• **TASK DETAILS**
Please put the lines below into a numbered list, leaving out any blank ones.

• **DATASET ROWS**
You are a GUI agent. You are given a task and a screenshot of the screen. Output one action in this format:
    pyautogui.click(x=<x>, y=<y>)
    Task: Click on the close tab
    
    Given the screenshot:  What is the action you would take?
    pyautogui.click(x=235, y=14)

• **WRITTEN RESPONSE**
1. You are a GUI agent. You are given a task and a screenshot of the screen. Output one action in this format:
2.     pyautogui.click(x=<x>, y=<y>)
3.     Task: Click on the close tab
4.     Given the screenshot:  What is the action you would take?
5.     pyautogui.click(x=235, y=14)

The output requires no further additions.